This is not a fluffy Christmas post—but it is definitely a Christmas post.

The first Christmas was not fluffy. It was hard. Mary and Joseph were on the road, away from home. They were on the road because the occupying Roman authorities decreed that their census be taken in the husband’s homeland, rather than his current place of residence. If tradition is to be believed, Mary gave birth on her own, in a dark, smelly, cold stable in the middle of the night. She might not have understood about germs and the possibility of infection, but she would have understood many other kinds of fears.

The land of Israel was an urban crossroads between Egypt and Mesopotamia. All sorts of people traveled through the land—and wanted to control it, as the Hebrews learned, time and time again, over the centuries. During Jesus’ lifetime, the Romans were the occupiers, but in other centuries it was the Babylonians, the Assyrians, the Philistines. And yet…the Jews of Jesus’ time reserved their greatest hatred for the ones who were closest to themselves: the Samaritans.

The Samaritans were Hebrews who lived in what had formerly been the Northern Kingdom of Israel. Their territory was overrun and occupied by Assyria in 722 BCE and many Samaritans intermarried with the Assyrians and worshiped their gods. A century later, the Southern Kingdom of Judah was overrun by Babylonians, who carted away the Hebrew leadership into exile for seventy years. When those leaders were allowed to return, the Samaritans resisted their repatriation and the rebuilding of Jerusalem, while the returning Jews looked down upon the Samaritans as being of mixed race and having fallen away from the worship of the one true God.

Isn’t it ironic that we often reserve our bitterest hatred for those who are closest to us, but have made different choices in how to respond to the various challenges and oppressions in our lives? Think about the United States of America—which is now far-too-firmly divided (at least in consciousness) between the Red and Blue States of America. We are all Americans. Yet we reserve our bitterest hatreds for each other, rather than the Russians who might have influenced our political choices or the Chinese and Indians who have surpassed our technological capacity while we’ve been so busy fighting with each other.
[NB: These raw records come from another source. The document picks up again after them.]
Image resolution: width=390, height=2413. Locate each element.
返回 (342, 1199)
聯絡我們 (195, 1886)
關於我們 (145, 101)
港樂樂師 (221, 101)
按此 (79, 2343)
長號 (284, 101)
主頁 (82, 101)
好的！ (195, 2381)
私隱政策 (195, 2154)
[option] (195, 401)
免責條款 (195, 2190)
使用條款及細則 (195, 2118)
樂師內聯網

Even Jesus had to learn about coexistence, and loving his nearest neighbors. He learned it from the Samaritan woman at the well (see John 4:1–41) and the Canaanite woman who begged him to heal her daughter (see Matthew 15:21–28). They both taught him that his wisdom and his healing power were available to all, that everyone needed what he had to give, and that everyone was worthy of receiving it.

dsc_1387-hheTrue, respectful coexistence is far too often considered a crime—by cultures ancient and modern. God became incarnate in Jesus in part to learn about the crime of coexistence and to make it into a virtue—and a necessity. Our country, our world, has seldom been in greater need of respectful, even loving coexistence. We must learn to love those who are closest to us—who might have made different choices, have different heritage and lineage, but are still our sisters and brothers in these United States of America.

Joy will only come to the World when we live as Jesus learned, and taught. How will you live the crime of respectful coexistence today, and in the days ahead?